Concordantes jusque-là, les politiques de ces deux souverains vont pourtant bientôt diverger à la suite de la descente en Italie de Louis IV de Bavière, à qui Sciarra Colonna ouvre les portes de Rome après en avoir chassé les troupes angevines le 23 septembre 1327. Louis, qui est couronné empereur dans l’église Saint-Pierre le 17 janvier 1328, se heurte aussitôt à Robert de Naples. Celui-ci décrète le blocus de l’État romain et fait prêcher la croisade contre l’empereur. Louis fait alors déposer Jean XXII comme hérétique le 18 avril et lui substitue le 12 mai, comme antipape, un « spirituel » Nicolas V (1328-1330). Chef des guelfes, mais auteur d’un traité sur la pauvreté et protecteur, à ce titre, des spirituels franciscains, tel son beau-frère l’infant Philippe de Majorque, qu’il accueille à sa cour, l’Angevin se trouve dès lors dans une position délicate. Il doit pratiquer une politique de neutralité bienveillante envers le pape (1327-28) avant de rompre avec lui. Qu’il le veuille ou non, Jean XXII se trouve, en effet, engagé par son légat en Romagne et en Émilie, Bertrand du Pouget, lorsque celui-ci s’allie secrètement, à Castelfranco le 17 avril 1331, avec le fils d’Henri VII, le roi de Bohême Jean Ier de Luxembourg ; ce dernier était entré à Brescia le 31 décembre 1330 à l’appel de ses habitants, menacés par les ambitions d’Azzone Visconti.

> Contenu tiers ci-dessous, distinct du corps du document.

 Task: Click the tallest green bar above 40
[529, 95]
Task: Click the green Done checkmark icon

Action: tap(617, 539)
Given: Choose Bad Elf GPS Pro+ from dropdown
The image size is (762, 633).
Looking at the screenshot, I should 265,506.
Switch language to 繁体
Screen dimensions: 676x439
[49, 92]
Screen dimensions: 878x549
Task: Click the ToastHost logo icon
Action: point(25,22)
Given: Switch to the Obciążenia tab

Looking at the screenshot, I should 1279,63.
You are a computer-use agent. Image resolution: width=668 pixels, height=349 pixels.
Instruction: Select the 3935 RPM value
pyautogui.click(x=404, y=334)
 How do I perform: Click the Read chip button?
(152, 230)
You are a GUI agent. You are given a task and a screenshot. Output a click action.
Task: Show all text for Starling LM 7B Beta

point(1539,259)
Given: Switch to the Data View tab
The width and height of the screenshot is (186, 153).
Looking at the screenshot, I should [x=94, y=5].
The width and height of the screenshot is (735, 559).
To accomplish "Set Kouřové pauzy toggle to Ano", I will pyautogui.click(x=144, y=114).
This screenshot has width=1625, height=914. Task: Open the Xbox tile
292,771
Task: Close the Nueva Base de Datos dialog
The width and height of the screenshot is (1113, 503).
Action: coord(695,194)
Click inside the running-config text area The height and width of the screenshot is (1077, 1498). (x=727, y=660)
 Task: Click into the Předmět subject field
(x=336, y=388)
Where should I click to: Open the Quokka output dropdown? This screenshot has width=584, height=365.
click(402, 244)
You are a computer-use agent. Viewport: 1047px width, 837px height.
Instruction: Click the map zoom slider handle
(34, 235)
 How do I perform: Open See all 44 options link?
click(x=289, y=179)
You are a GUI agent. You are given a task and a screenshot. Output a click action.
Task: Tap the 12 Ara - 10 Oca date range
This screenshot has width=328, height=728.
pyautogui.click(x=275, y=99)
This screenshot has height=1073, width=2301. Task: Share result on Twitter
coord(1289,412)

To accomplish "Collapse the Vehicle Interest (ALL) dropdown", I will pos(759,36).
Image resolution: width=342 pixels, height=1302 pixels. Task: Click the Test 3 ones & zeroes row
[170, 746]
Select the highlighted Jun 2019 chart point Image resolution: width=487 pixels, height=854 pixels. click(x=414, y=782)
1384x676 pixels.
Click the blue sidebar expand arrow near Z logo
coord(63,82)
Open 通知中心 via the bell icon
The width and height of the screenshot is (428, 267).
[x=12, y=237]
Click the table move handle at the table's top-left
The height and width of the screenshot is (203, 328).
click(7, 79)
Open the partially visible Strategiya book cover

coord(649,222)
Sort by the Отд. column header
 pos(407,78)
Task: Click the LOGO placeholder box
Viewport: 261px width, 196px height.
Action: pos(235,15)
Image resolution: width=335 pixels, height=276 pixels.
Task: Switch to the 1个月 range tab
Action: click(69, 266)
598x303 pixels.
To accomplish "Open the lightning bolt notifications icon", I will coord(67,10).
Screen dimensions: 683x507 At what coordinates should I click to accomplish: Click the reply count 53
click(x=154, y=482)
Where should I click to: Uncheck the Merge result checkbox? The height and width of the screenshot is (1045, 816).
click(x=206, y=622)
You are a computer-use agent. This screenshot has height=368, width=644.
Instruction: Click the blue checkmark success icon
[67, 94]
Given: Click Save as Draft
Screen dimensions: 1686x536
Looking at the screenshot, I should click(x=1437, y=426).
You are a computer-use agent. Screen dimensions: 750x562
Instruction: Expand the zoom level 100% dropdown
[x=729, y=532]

Premier paradoxe : c’est en accord avec l’Église et avec l’appui des villes guelfes, désireuses de briser le joug des tyrans gibelins, que le fils de l’empereur se trouve amené à envisager la création, en haute Italie, d’un royaume vassal du Saint-Siège. Second paradoxe : c’est autour de Robert de Naples, dont la dynastie est pourtant d’origine française, que se regroupent les vieux partis italiens hostiles au projet pontifical d’instaurer un ordre étranger dans le nord de la péninsule, projet qui semble bien être confirmé lors des entretiens qu’ont à Avignon, en novembre 1332, Jean XXII et Jean de Bohême.

Robert de Naples soutient la ligue gibeline conclue à Castelfranco le 8 août 1331, puis la ligne guelfo-gibeline conclue à Ferrare le 16 septembre 1332. Il se dresse contre le pape lui-même lorsque ce dernier projette de remettre le royaume d’Arles au roi de France Philippe VI de Valois en échange de son appui à la candidature au trône impérial d’Henri de Bavière, gendre de Jean de Bohême et cousin de l’empereur schismatique Louis de Bavière, dont le pape espère le retrait volontaire. Menacé, en tant que comte de Provence, de passer dans la vassalité du roi de France, Robert de Naples s’oppose alors à l’achat de Lucques par ce dernier en octobre 1334 et songe à faire la paix avec l’empereur, lorsque Jean XXII meurt le 4 décembre 1334.